Some people may also have a third phase called maintenance therapy. This involves chemotherapy at a lower strength and for a longer period of time[16].

Chemotherapy is the main treatment for AML[9]. It uses medicines to kill cancer cells. The chemotherapy medicines are usually injected into a thin tube that’s inserted either into a blood vessel near your heart or into your arm[12].

If your doctors do not think you’re fit enough to withstand the effects of intensive chemotherapy, they may recommend non-intensive treatment. This involves using an alternative type of chemotherapy that is given at a lower dosage[12].

Other treatments may include[9][12]:

  • Targeted cancer drugs: These are medicines that target specific changes in cancer cells
  • Stem cell or bone marrow transplant: This treatment involves intensive chemotherapy and sometimes radiotherapy, followed by a transplant of healthy stem cells
  • Radiotherapy: This uses high doses of controlled radiation to kill cancerous cells.

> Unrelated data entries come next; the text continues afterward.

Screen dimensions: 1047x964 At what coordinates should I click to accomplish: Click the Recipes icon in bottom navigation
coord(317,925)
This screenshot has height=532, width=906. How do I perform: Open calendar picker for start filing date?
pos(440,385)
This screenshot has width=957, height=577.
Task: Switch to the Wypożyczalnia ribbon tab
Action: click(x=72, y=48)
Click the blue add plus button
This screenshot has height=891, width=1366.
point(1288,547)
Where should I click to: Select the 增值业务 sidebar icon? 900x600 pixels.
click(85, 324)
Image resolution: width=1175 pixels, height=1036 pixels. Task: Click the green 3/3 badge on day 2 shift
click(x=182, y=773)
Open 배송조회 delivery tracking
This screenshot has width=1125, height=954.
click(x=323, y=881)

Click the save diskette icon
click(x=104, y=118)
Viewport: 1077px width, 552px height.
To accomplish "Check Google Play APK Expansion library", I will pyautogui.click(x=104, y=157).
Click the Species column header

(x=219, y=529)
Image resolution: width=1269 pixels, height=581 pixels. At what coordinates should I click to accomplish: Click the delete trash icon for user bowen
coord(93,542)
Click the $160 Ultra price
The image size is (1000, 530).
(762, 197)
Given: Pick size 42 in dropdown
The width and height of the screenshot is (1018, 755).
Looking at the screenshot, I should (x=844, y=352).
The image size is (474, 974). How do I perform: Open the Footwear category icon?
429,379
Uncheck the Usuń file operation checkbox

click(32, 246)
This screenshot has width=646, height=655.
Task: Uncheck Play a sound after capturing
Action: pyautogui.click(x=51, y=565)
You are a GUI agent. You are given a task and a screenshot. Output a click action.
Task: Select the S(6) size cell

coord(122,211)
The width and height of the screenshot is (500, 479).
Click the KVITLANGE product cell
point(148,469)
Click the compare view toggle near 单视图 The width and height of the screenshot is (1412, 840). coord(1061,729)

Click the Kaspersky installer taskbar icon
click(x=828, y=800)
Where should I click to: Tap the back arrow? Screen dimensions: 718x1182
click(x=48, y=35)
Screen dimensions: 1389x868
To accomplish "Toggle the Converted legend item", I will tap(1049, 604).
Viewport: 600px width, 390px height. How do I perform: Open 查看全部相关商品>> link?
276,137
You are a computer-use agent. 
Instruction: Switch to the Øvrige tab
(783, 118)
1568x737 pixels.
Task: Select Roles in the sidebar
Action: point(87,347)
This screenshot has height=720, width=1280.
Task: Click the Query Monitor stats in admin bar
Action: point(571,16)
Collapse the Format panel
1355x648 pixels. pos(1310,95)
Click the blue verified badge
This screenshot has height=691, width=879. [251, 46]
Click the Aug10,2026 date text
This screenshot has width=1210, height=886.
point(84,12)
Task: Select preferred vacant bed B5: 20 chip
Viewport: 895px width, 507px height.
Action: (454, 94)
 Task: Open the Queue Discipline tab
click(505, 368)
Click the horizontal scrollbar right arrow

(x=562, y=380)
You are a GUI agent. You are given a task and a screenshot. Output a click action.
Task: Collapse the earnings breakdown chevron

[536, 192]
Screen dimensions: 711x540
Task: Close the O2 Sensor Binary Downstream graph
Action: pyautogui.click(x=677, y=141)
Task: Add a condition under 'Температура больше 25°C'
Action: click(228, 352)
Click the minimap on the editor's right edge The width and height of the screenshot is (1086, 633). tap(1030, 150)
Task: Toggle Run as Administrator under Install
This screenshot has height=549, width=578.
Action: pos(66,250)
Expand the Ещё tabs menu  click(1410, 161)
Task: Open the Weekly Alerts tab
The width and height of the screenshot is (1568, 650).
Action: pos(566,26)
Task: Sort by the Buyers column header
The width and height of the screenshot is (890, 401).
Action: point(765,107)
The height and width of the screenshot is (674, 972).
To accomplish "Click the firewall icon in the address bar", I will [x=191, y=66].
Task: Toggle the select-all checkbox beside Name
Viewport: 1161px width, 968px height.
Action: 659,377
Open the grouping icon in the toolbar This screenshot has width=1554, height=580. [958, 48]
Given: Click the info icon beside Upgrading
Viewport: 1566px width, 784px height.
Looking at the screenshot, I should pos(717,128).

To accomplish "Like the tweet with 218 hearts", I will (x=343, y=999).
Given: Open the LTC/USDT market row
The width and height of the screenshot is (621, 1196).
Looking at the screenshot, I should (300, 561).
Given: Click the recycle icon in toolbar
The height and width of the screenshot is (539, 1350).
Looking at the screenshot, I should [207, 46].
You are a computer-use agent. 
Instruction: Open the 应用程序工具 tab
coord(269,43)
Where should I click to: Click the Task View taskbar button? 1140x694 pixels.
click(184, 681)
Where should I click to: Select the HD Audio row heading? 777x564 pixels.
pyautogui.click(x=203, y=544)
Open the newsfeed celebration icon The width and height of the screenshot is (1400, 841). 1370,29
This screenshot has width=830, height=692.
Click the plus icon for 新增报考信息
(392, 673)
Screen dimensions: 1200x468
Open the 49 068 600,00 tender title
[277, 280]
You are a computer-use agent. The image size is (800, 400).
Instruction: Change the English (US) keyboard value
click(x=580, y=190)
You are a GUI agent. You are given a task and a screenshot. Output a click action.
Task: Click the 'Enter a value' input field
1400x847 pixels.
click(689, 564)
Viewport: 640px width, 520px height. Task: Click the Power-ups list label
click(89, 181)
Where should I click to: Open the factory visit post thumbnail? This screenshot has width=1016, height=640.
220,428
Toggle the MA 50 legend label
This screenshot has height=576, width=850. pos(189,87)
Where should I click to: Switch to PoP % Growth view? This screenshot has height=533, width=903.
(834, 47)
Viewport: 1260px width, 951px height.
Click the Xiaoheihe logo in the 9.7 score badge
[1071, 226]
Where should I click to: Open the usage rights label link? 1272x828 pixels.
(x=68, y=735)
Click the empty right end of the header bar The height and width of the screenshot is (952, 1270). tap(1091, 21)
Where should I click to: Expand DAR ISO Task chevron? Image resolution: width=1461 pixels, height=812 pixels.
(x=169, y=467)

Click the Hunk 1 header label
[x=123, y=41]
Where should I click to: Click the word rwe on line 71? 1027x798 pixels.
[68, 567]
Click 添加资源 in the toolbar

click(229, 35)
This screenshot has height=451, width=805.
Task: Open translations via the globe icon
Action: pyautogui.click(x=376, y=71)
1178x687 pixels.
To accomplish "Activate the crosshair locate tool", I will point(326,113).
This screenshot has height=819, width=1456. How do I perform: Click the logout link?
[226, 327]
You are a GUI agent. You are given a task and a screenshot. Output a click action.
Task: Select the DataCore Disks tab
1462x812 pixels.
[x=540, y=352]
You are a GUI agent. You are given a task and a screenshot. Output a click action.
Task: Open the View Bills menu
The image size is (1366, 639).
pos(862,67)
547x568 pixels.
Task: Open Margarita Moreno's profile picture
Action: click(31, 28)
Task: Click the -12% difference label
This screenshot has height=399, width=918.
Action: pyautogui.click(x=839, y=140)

It may be used to prepare the body for a transplant or to treat advanced cases

Side effects of treatment are common and can include feeling or being sick, bruising or bleeding easily, diarrhoea, loss of appetite, sore mouth and mouth ulcers, tiredness, skin rashes, and hair loss[12]. Most side effects should resolve once treatment has finished. Tell a member of your care team if side effects become particularly troublesome, as there are medicines that can help.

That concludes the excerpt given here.